UltraKultura was attacked by the authorities for promoting pornography and drug use and some of its books were confiscated. In its short existence, UltraKultura has gained notoriety and had the highest number of lawsuits per year.

The publishing house has also faced severe financial problems and an uncertain future. After Kormiltsev’s death it was taken over by a much bigger publishing company, and is likely to pursue a more cautious, commercial editorial line in the future.

The latter years and death

As he got older, Kormiltsev became an increasingly radical, cranky, sardonic misanthrope. A persistent critic of the Kremlin’s politics, Kormiltsev protested when Vyacheslav Butusov performed, for a fee, for 5,000 activists of Nashi at the Kremlin-backed youth movement’s summer camp in July 2006, singing old Nautilus songs.

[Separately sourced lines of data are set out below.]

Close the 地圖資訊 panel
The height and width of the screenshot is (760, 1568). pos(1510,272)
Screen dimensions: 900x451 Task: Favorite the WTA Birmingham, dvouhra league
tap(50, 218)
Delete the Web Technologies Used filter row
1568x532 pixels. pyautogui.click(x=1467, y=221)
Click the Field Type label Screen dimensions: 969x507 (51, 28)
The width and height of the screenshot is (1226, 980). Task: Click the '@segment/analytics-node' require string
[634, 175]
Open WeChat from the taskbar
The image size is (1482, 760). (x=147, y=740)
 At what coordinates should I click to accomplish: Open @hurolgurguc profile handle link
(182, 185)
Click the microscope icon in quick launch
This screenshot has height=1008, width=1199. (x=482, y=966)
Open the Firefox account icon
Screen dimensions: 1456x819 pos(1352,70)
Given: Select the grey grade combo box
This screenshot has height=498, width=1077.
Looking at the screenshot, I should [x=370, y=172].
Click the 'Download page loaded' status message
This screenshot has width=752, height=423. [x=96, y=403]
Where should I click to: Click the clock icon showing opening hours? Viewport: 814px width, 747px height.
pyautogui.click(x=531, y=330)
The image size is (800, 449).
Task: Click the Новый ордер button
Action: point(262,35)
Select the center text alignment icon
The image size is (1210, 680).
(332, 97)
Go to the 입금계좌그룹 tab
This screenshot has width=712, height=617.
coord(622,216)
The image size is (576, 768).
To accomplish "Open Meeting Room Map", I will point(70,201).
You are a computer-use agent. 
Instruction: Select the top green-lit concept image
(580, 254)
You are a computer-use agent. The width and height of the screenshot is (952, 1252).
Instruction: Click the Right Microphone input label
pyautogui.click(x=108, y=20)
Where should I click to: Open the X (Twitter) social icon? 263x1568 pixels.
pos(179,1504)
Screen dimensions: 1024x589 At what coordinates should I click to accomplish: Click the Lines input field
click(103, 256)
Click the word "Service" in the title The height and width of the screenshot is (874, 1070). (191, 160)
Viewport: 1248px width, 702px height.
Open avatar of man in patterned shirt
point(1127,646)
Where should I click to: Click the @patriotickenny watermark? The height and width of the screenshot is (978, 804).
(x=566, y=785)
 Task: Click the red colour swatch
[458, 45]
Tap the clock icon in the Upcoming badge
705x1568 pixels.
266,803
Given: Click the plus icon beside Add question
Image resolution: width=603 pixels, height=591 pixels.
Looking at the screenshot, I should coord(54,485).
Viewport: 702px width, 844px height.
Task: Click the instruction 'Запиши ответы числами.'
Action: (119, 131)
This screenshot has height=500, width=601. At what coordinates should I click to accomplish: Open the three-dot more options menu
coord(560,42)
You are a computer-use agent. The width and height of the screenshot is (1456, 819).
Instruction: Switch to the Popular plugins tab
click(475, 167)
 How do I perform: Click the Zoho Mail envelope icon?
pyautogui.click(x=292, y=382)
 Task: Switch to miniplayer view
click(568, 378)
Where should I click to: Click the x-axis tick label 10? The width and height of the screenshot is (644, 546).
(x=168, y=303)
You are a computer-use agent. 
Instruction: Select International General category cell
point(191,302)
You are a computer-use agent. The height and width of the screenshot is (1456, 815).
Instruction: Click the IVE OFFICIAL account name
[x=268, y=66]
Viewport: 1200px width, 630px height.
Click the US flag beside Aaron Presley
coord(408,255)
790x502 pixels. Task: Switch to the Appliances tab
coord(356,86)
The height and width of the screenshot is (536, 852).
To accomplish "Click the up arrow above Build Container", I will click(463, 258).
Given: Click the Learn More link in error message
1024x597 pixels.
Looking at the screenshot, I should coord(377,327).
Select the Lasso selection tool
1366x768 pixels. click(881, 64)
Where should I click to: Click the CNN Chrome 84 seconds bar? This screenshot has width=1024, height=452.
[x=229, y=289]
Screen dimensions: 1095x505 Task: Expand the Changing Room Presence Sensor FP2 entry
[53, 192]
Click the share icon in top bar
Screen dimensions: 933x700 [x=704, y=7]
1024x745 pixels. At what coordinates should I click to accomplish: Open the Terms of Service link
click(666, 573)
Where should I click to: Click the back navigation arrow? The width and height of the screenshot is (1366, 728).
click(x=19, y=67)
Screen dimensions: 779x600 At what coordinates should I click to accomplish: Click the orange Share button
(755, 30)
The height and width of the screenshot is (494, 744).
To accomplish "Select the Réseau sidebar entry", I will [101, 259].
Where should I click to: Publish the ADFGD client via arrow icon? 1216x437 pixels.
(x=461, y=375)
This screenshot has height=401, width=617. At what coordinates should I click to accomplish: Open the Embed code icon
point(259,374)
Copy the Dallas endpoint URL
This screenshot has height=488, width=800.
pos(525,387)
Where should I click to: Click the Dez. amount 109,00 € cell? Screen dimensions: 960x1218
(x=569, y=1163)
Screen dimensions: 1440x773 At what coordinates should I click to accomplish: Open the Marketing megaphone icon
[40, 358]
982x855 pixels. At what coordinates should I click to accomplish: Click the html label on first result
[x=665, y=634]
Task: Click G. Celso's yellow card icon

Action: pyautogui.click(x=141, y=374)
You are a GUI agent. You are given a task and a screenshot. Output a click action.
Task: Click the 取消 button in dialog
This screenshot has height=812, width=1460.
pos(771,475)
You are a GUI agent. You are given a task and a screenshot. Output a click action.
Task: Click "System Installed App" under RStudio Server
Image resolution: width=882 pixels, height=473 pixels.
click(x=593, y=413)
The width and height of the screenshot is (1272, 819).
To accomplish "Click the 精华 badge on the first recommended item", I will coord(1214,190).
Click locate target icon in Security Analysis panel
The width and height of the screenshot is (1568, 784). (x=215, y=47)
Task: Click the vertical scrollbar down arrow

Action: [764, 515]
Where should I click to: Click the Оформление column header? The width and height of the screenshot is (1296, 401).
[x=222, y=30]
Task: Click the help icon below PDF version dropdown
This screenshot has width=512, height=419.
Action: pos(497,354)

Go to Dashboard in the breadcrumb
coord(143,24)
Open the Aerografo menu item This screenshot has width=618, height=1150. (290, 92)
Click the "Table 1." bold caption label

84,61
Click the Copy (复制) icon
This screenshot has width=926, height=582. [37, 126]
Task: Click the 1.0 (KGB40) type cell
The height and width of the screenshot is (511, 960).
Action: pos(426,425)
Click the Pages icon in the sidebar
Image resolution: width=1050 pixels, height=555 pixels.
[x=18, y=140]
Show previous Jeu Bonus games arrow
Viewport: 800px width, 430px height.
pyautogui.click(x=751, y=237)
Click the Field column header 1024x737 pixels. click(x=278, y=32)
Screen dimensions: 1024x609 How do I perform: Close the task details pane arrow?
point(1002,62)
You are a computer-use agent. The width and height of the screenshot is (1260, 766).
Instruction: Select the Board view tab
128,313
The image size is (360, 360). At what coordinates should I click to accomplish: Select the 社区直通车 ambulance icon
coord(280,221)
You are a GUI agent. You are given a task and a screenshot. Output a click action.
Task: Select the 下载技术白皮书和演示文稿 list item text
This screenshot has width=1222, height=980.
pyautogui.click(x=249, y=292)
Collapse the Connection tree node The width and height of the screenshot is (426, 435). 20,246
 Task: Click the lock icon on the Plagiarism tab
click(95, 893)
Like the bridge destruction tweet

He compared Nashi with the Chinese Cultural Revolution’s infamous Red Guards. He alienated many people, including those who worshipped his songs, with snide remarks and personal attacks – to such an extent that some otherwise reasonable fans of Nautilus even sent terrible curses and later gloated about his illness and death in the Russian blogosphere. On February 4, 2007 Ilya Kormiltsev passed away in London, after a rapid and terminal bout with cancer of the spine, which had been diagnosed just a few weeks before his death.